Hydrophilic drugs require transport proteins to traverse the cell membrane, and the selective expression of these membrane transporters can confer selective sensitivity to their toxic substrates. Therefore, identification of a transport gene with restricted expression on tumor cells represents an opportunity to target that transporter with a selective, toxic substrate. We previously have demonstrated that the organic cation transport gene SLC22A16 (OCT6) is highly expressed in the leukemia cell line HL-60, and its RNA levels were at least 2 orders of magnitude higher in 25 unique specimens of adult leukemic blasts than in liver, placenta and kidney, the tissues that usually have high expression of SLC22 transporters (
Gong, S. et al. Experimental Hematology, 30, 1–8, 2002
). To determine the relevance of SLC22A16 gene expression in pediatric acute lymphoblastic leukemia (ALL), we examined its expression using an Affymetrix U133B gene expression microarray in 132 primary pediatric ALL specimens. SLC22A16 was broadly and highly expressed in these pediatric ALL primary specimens. The gene was represented by 2 probesets, with average expression levels of 922 ± 344 in one probeset and 1715 ± 857 in the other. Analysis of subgroups revealed that overall expression was highest in hyperdiploid (>50) ALL specimens (n=17), and lowest in T cell ALL (n=14). The gene with highest correlation with SLC22A16 on the U133B array was ERG (Pearson p=2.4 × 10−8; False Discovery Rate (FDR) =5.2 × 10−5), a member of the Ets family of transcription factors that are implicated in leukemogenesis. MLL gene expression correlated with SLC22A16 expression with a Pearson p=3.3 × 10−5 and FDR=0.005. Other genes of special interest in leukemia biology with significant expression correlation to SLC22A16 included LIMD1, a member of the ZYXIN family (Pearson p=2.3 × 10−6, FDR=0.001), PPAR-alpha (Pearson p=4.5 × 10−7, FDR=0.0004), and STS-1 (Pearson p=7 × 10−7, FDR=0.0005).

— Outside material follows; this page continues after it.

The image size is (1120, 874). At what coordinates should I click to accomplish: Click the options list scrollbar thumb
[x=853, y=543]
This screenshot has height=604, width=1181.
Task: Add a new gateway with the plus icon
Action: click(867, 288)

To examine protein expression of SLC22A16 in pediatric ALL, a polyclonal antibody to SLC22A16, that recognizes a protein of expected size in HL-60 cells, demonstrated expression of this protein at a level comparable to HL-60 cells in 3 of 6 primary pediatric B-precursor ALL specimens. These results suggest that an SLC22A16 substrate plays a physiologic role in pediatric ALL, and that SLC22A16 is a new therapeutic target for pediatric ALL that could be exploited by SLC22A16-specific toxins and antibodies.
Disclosures: No relevant conflicts of interest to declare.